Zu erledigen
1) Zitiere aus dem Artikel über die Niederlage gegen Spanien die Passage, die mit "Im Jahre 2013" anfängt und mit "in Zweifel zog." aufhört.
2) Fasse den Artikel über die Niederlage gegen Spanien in zwei Sätzen zusammen.
3) Erkläre in zwei Sätzen, warum das DFB-Team nach dem Artikel über die Niederlage gegen Spanien wieder im Zentrum des Interesses steht.

Seite
◇ ◇ ◇ ◇

Debakel der Nationalelf gegen Spanien: Bedeutung in der Niederlage

Hätte die Nationalelf Spanien bezwungen, es hätte außer Nerds wohl kaum jemanden gejuckt. So aber steht das DFB-Team wieder im Zentrum des Interesses.

Spielszene aus dem Länderspiel gegen Spanien - Torwart Manuel Neuer kassiert ein Tor.

Sechs Tore kassierte Manuel Neuer im Länderspiel gegen Spanien am Dienstag Foto: Marcelo Del Pozo/reuters

Wahrscheinlich haben es viele nicht mitbekommen. Vor einer Woche klagte DFB-Direktor Oliver Bierhoff über den gesellschaftlichen Bedeutungsverlust der deutschen Fußballnationalmannschaft. Man sei nicht mehr Deutschland liebstes Kind, nicht mehr das Lagerfeuer der Nation. Seit Dienstagabend hat sich die Lage völlig gedreht. Über die Elf von Joachim Löw wird wieder so viel gesprochen wie lange nicht mehr. Die 0:6-Niederlage gegen Spanien mag sehr schmerzlich sein, der Bedeutungsgewinn ist immens. Allerorten wird nun über mögliche Maßnahmen, Bundestrainer und Perspektiven diskutiert. Die alten Reflexe funktionieren noch.

Im Jahre 2013 hatte der DFB die Studie „Wir sind Nationalmannschaft“ in Auftrag gegeben und attestiert bekommen, das „letzte Lagerfeuer der Nation“ zu sein, die „sinnstiftende Quelle der Volksidentifikation“. Ein Großteil in diesem Lande wollte später sehr wohl Nachbar von Jérôme Boateng sein, auch wenn AFD-Politiker Alexander Gauland genau das in Zweifel zog.

◇ ◇ ◇ ◇

Bereitgestelltes Material

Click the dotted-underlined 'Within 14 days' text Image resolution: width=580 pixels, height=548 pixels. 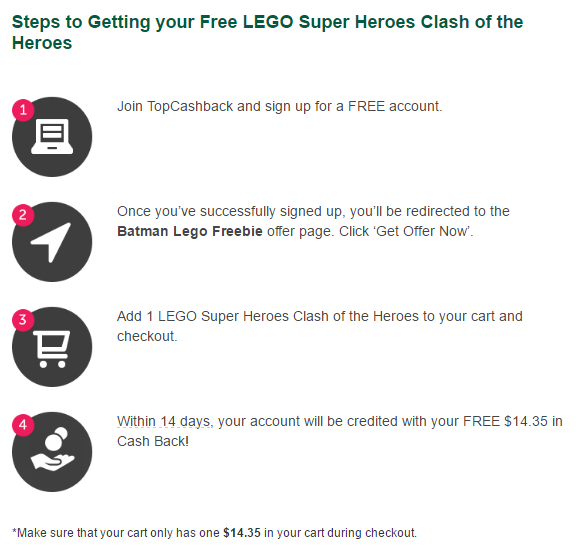163,421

◇ ◇ ◇ ◇

Lösungen
1)
Im Jahre 2013 hatte der DFB die Studie „Wir sind Nationalmannschaft“ in Auftrag gegeben und attestiert bekommen, das „letzte Lagerfeuer der Nation“ zu sein, die „sinnstiftende Quelle der Volksidentifikation“. Ein Großteil in diesem Lande wollte später sehr wohl Nachbar von Jérôme Boateng sein, auch wenn AFD-Politiker Alexander Gauland genau das in Zweifel zog.

2) Eine Woche vor dem 0:6 gegen Spanien hatte DFB-Direktor Oliver Bierhoff beklagt, die Nationalmannschaft sei nicht mehr das Lagerfeuer der Nation. Seit der Niederlage wird über die Elf von Joachim Löw wieder so viel gesprochen wie lange nicht mehr, und überall wird über Maßnahmen, Bundestrainer und Perspektiven diskutiert.

3) Der Grund ist die 0:6-Niederlage gegen Spanien, denn ein Sieg hätte außer Nerds kaum jemanden gejuckt. Durch das Debakel wird nun allerorten über mögliche Maßnahmen, den Bundestrainer und Perspektiven diskutiert.